** Begin EXERCISE MATERIALS **

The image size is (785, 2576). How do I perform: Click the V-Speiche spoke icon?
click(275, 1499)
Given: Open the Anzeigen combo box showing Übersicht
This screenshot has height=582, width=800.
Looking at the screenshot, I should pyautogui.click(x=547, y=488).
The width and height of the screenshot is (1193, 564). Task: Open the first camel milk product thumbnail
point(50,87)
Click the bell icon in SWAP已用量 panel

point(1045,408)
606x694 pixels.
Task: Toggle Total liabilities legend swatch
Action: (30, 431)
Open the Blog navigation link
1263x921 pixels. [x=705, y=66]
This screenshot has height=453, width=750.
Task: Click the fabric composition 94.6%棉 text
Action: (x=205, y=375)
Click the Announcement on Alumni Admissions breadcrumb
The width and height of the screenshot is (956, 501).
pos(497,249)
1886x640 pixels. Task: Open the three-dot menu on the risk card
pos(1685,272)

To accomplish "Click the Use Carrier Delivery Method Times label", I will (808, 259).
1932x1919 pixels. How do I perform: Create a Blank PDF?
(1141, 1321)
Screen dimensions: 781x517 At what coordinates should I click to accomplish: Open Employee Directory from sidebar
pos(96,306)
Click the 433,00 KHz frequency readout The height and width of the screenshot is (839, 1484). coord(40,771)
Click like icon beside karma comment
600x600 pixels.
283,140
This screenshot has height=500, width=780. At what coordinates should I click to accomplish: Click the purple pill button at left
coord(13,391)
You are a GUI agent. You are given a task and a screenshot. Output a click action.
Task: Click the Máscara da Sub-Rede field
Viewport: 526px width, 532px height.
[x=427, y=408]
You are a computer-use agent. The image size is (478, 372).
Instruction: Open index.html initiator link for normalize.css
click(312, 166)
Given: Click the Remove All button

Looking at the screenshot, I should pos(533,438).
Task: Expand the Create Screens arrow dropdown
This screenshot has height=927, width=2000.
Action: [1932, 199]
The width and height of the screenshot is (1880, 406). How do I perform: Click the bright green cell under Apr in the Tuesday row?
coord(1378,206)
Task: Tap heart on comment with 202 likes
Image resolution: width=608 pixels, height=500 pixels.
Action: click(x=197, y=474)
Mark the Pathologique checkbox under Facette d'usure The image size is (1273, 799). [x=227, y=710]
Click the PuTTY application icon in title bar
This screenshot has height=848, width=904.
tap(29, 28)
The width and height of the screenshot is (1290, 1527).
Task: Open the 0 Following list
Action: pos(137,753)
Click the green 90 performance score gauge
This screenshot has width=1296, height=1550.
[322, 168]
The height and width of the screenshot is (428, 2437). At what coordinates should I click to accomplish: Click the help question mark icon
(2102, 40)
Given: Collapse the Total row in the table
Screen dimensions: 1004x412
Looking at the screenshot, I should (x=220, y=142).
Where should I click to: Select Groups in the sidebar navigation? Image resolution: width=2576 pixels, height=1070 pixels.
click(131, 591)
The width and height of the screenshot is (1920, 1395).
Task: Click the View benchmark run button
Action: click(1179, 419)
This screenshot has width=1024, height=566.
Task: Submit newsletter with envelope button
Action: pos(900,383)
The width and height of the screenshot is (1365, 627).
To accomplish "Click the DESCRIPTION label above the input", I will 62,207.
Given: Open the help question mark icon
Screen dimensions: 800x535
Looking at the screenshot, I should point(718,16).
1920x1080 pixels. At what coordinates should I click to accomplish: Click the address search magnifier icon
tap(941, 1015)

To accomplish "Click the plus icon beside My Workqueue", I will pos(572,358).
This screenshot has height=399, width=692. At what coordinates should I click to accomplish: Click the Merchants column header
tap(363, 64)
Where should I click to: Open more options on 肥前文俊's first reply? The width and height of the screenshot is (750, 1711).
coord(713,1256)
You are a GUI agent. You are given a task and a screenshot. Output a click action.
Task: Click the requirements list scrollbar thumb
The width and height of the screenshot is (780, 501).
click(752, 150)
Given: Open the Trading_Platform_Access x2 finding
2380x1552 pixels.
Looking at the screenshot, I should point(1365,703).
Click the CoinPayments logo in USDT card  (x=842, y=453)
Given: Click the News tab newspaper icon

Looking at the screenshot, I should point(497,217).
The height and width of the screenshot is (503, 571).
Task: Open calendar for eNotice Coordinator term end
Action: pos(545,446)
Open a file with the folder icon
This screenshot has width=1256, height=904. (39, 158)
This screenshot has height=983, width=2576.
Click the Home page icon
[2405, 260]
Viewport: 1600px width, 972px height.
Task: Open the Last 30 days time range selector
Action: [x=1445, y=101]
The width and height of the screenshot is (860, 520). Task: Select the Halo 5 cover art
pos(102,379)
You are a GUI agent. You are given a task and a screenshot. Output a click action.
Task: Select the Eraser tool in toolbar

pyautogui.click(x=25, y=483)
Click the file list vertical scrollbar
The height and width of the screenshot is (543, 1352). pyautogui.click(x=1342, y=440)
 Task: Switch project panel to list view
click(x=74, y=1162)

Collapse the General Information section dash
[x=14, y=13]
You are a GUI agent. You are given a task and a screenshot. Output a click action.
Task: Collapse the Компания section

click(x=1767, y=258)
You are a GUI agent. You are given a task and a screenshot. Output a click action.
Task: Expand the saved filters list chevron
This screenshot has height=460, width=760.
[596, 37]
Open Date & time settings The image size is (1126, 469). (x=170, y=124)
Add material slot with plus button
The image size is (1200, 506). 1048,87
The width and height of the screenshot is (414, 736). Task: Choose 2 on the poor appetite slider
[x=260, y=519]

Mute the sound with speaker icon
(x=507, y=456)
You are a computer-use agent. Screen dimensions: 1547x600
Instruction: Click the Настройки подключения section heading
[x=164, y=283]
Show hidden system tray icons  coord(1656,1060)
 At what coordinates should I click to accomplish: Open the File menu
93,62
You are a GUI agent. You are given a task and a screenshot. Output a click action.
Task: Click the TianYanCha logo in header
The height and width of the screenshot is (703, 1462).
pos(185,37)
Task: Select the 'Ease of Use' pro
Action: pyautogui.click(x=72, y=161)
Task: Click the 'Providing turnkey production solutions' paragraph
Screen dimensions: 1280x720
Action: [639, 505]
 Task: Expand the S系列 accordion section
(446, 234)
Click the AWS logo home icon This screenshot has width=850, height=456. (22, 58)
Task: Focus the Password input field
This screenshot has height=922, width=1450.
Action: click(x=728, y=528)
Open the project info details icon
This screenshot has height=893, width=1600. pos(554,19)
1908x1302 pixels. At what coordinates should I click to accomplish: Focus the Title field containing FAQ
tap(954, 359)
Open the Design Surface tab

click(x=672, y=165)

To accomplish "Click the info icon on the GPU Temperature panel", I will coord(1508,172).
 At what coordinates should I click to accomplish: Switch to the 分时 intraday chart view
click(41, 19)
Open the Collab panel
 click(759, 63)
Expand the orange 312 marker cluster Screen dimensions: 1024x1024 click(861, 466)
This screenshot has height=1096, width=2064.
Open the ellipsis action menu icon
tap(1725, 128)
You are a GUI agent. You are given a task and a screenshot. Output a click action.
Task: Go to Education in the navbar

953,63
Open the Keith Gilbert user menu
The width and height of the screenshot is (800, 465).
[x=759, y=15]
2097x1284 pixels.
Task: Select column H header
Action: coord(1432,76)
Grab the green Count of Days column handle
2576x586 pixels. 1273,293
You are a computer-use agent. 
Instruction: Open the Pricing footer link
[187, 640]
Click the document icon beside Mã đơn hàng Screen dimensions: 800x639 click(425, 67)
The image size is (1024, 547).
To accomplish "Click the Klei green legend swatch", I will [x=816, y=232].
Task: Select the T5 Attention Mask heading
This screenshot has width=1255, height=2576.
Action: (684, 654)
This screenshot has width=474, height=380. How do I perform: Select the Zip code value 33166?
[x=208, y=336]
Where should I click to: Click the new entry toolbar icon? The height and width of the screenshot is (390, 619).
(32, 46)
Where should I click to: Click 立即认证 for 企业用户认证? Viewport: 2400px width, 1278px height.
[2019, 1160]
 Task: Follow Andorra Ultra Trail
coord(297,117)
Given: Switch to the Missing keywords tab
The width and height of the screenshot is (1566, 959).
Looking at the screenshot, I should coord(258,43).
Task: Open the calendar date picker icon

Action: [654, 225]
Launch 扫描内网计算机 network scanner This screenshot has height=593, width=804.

** End EXERCISE MATERIALS **

Reproduce the records above verbatim, everything from the line containing "I will pos(572,358)." down to the line containing "Click the CoinPayments", with both of those lines included.

To accomplish "Click the plus icon beside My Workqueue", I will pos(572,358).
This screenshot has height=399, width=692. At what coordinates should I click to accomplish: Click the Merchants column header
tap(363, 64)
Where should I click to: Open more options on 肥前文俊's first reply? The width and height of the screenshot is (750, 1711).
coord(713,1256)
You are a GUI agent. You are given a task and a screenshot. Output a click action.
Task: Click the requirements list scrollbar thumb
The width and height of the screenshot is (780, 501).
click(752, 150)
Given: Open the Trading_Platform_Access x2 finding
2380x1552 pixels.
Looking at the screenshot, I should point(1365,703).
Click the CoinPayments logo in USDT card  (x=842, y=453)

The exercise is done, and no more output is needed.